Here’s the latest action, about 80 percent of it in Silicon Valley:
Introducing Twickr — This is Flickr photos on Twitter, the messaging service that lets you send one-liners to your friends. Web guru Dave Winer came up with it , and Twitter investor Fred Wilson writes more about how it works.
Introducing Yappd — Which is similar. It is a Twitter copycat, also with picture messaging.
VideoEgg unveils EggNetwork — ads for Facebook applications — VideoEgg, which lets publishers serve ads in videos on their Websites, has announced a new ad platform that lets partners place video ads in any Flash video player, widget or Web page. It offers a product designed specifically for Facebook applications. You can see a demo here. It shows an example of a normal text ad, with a video playing inside of it.
Facebook opens its feeds to RSS — The status updates and other posts of your friends are now retrievable by RSS. In other words, you don’t have to go to Facebook to see them. This may not seem like a big deal, but Facebook had been slow to open up this feature. David Winer pointed it out.
Apple’s new software: iMovie – iMovie lets you load video from a camera in a console, and then, as writer Dean Takahashi describes: …Here’s the magic. If you position your mouse arrow at the edge of the video’s cover photo, a vertical red line appears. Move the mouse and slide the red line from left to right. As you do so, the contents of the video are revealed to you on a larger video window. Move the red line to the left or right and you’re “skimming” through video at a high speed. Within a second or two, you can find the exact spot in the video clip that you want to use. Then you can snip it out and use it in your home movie. You can’t do this with a Windows Vista machine. When Jobs showed this at his press conference Tuesday, everyone let out their “oohs and ahhs.” “Isn’t this incredible,” Jobs said…
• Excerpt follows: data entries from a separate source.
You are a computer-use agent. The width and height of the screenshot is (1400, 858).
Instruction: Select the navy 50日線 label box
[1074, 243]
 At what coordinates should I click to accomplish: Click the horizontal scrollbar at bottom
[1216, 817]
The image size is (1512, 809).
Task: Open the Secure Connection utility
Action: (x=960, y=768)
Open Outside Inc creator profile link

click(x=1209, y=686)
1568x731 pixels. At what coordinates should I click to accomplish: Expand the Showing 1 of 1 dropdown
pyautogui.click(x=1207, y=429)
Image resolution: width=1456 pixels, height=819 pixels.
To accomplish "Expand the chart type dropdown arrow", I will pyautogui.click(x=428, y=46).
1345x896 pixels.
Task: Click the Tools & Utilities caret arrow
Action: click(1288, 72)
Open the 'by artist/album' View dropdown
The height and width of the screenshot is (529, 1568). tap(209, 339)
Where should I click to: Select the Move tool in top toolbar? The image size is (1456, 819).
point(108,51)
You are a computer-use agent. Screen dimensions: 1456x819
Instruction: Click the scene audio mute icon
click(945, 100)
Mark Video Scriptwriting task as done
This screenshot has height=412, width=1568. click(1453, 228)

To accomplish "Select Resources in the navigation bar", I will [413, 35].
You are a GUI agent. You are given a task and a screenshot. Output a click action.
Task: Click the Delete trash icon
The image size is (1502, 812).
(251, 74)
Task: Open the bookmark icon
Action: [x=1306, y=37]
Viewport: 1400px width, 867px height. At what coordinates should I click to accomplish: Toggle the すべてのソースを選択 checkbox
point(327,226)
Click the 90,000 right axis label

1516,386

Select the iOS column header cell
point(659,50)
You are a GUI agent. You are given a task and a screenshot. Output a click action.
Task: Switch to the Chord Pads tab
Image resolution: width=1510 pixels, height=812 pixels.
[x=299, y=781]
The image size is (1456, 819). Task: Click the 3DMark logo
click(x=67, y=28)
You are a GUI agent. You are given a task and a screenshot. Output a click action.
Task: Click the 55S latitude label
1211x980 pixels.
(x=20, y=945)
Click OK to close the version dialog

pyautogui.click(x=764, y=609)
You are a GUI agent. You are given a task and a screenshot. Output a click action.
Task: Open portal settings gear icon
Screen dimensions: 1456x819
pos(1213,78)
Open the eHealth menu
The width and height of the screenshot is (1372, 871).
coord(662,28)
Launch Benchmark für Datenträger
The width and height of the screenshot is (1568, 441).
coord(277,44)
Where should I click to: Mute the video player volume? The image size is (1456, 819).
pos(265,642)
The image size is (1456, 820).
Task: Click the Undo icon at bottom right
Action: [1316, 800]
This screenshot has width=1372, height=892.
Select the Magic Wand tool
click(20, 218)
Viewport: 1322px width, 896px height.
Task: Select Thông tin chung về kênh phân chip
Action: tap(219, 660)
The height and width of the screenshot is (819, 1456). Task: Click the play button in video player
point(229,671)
Classmates.com, the gaudy old school social network, files for IPO — Classmates.com, that site owned by Internet service provider United Online, is being spun off and wants to raise $125 million in an IPO. However, this one smells of desperation. Several social networks have emerged to overtake it in popularity, Facebook foremost among them. So perhaps Classmates sees this as a now or never, especially since markets are looking favorably on social networks right now. Look at its filing, and you’ll see it has been losing money for the last couple of years, including $250,000 on $42 million in revenue for the quarter ending March 30.
Something Simpler buys assets of PubSub — PubSub was the briefly popular service (among geeks, at least) that let you specify keywords of subjects you were interested in following, which directed it to send you news about those keywords via RSS. It was a perfect way to track blog content on subjects you cared about without having to visit the blogs. The service went defunct. Now telecom executive Ian Bell, president and founder of a quiet company Something Simpler, of Vancouver, has bought the technology, but isn’t saying much about his plans other than he’ll launch in about six months. (GigaOm has more).
VMware, the Palo Alto, Calif. virtualization company, surges to $51, or $22 above the initial IPO price of $29 — This makes it the hottest tech IPO since Google’s in 2004. The company raised $900 million in the offering. Early Mercury News story here.
Founders: Time is on your side! — Great post by venture capitalist Fred Wilson, counseling entrepreneurs that time is on your side. Hang in there, if you can.
Cerberus, the self-effacing private equity firm — Portfolio has the story about the firm of Stephen Feinberg, which has the following philosophy: Reveal as little as necessary; be anonymous; be invisible. “We try to hide religiously,” he says. “If anyone at Cerberus has his picture in the paper and a picture of his apartment, we will do more than fire that person. We will kill him. The jail sentence will be worth it.” There are a few nervous laughs…
The “Quant” funds doing terribly, amid liquidity crisis — The Dow keeps getting pummeled. It loses another 200 points Tuesday. It’s notable that the Quant funds are all doing poorly. Makes us wonder how FatKat is doing. Remember FatKat, the Quant fund backed with $2 million from Silicon Valley hotshot investor Vinod Khosla, and Nasdaq chairman Michael Brown, and built on the work of technology futurist, Ray Kurzweil? We wrote about it in March, before its launch. We’ve inquired, and will update if we get a response. Meanwhile, Goldman and others inject $3 billion into a faltering quant hedge fund backed by Goldman.
Tesla Motors replaces CEO — The Silicon Valley electric-car startup has seen number of exec changes over the months. It changed it PR/marketing team several months ago, and now it has replaced Martin Eberhard, its chief executive officer, with Michael Marks. Marks, an early investor in Tesla, is the former CEO of Flextronics. No reason was given.
General Motors’ electric car — GM is building a car that will travel 40 miles a day on a single electric charge, and has signed a contract with battery maker A123Systems to develop lithium ion batteries for the Volt plug-in hybrid vehicle.